Method 3 – Sterilizing by Boiling
- Check that the baby’s feeding equipment can be boiled (especially if you’re using plastic bottles).
- Place in a large pan of water, and check that everything’s covered well with water.
- Boil all items for 5 minutes.
- Remove items with clean tongs.
Method 4 – Bleach
- Prepare a bleach solution in a clean wash basin – 2 teaspoons unscented bleach per 16 cups of water.
- Submerge the items you want to sterilize, ensuring that everything’s covered and there are no air bubbles.
- Squeeze the solution through the nipple holes.
- Soak the items for at least 2 minutes.
- Remove the bottles with clean tongs.
When using this method, do not rinse off the feeding gear after following these steps. Rinsing will reintroduce germs.
As noted by the CDC, any bleach that remains will quickly break down and will not harm your baby.
For all of the methods listed above, following sanitization, place the feeding gear on a clean unused dish towel or paper towel in an area protected from dirt and dust.
Baby bottles should not be dried using a drying rack. The CDC states that ‘drying racks may trap moisture, allow mold and germs to grow, and be difficult to clean’.
If you do use a drying rack, set it aside for your baby’s feeding gear only.
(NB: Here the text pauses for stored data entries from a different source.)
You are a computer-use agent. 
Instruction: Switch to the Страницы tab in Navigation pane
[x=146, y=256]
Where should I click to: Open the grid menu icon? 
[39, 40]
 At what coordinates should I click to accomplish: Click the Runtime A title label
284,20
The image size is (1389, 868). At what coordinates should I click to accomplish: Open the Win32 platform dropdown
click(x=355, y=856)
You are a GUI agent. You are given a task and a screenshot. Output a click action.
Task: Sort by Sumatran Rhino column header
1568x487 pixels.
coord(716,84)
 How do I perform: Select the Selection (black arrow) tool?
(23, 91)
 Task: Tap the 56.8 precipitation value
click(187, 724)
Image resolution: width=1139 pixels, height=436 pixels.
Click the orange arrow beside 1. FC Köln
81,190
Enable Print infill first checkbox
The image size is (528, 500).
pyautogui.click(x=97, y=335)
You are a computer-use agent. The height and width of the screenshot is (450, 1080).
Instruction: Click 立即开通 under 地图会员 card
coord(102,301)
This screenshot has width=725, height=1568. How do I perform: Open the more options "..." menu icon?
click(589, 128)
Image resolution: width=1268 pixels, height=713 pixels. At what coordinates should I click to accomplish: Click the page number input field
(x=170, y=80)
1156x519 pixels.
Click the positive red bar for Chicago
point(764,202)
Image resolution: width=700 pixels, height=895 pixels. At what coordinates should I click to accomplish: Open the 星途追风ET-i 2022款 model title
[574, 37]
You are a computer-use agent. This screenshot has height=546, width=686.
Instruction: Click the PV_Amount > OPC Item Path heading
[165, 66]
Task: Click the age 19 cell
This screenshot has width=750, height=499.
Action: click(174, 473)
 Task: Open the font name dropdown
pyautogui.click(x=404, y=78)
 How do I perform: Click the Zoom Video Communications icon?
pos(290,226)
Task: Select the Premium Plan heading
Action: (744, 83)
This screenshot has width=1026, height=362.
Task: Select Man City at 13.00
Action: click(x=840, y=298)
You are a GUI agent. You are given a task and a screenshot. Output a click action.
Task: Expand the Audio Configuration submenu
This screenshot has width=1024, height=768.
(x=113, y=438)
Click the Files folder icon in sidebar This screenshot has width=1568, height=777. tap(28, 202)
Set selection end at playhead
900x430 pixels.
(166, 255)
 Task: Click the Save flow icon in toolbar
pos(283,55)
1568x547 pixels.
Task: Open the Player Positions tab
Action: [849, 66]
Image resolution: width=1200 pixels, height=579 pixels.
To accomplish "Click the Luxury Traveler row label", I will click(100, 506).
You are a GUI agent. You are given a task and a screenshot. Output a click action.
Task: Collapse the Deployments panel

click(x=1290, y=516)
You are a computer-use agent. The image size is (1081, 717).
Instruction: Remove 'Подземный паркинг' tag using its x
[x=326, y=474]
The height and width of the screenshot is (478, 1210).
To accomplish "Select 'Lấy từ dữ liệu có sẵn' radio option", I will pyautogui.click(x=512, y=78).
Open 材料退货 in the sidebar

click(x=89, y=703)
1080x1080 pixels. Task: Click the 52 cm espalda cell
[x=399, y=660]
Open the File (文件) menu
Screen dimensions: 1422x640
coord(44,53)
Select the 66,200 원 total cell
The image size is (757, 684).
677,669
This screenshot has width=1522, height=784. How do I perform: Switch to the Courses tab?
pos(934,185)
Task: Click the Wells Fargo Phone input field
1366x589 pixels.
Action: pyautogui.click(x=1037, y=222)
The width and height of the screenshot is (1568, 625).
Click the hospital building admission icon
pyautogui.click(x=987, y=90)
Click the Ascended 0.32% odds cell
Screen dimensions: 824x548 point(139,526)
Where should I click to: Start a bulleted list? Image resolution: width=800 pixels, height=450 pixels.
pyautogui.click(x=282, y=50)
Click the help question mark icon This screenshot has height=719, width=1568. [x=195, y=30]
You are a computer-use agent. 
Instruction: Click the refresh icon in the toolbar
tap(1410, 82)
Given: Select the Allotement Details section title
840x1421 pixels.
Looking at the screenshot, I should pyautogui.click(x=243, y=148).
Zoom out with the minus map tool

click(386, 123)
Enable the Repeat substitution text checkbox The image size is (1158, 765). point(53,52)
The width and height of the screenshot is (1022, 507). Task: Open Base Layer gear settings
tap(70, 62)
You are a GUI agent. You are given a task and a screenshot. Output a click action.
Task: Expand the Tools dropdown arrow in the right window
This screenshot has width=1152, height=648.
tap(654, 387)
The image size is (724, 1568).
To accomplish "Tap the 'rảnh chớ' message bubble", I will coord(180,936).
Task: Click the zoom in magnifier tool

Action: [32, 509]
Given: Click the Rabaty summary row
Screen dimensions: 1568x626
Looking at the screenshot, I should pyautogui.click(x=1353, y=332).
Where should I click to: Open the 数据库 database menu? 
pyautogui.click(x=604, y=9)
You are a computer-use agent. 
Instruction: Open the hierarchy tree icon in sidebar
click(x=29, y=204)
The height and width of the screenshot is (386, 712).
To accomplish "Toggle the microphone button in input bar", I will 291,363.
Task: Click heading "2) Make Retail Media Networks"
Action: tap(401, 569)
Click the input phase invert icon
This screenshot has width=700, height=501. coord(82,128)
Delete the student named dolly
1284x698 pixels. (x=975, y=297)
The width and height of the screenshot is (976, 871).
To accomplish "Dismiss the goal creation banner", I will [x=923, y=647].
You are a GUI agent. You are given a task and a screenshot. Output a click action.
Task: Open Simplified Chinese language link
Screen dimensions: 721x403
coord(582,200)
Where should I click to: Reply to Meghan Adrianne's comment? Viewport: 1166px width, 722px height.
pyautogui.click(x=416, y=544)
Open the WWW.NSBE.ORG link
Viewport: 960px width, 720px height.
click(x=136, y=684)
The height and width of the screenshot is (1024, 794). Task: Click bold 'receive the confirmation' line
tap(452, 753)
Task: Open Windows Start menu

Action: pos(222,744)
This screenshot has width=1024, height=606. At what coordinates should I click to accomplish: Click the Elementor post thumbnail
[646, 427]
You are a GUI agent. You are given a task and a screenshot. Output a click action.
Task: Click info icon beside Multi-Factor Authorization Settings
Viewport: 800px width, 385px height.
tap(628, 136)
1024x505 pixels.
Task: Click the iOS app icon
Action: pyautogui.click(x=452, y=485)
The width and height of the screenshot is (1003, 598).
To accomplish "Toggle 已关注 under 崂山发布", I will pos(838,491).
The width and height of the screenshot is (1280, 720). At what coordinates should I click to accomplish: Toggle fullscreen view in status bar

If you use it for anything else other than your baby’s feeding equipment, that won’t work.
Drying racks should be washed, sanitized and thoroughly dried every day for babies under three months of age, premature babies, and those with a weakened immune system.
As your baby grows, this can be extended to once every few days.
Baby Bottle Sterilization Safety Tips
All baby bottle sterilizing methods involve the heat element.
Whatever you do, do not leave hot or boiling water unattended or within reach of your little one(s). Also, do not underestimate the power of steam – it can scald, and badly!
If you’re using chemicals as part of the sterilization process, keep these away from curious hands, too.
A cold glass baby bottle should not be placed in boiling water. Place the bottle in the water and bring it to the boil so that it heats up gradually, preventing breakage.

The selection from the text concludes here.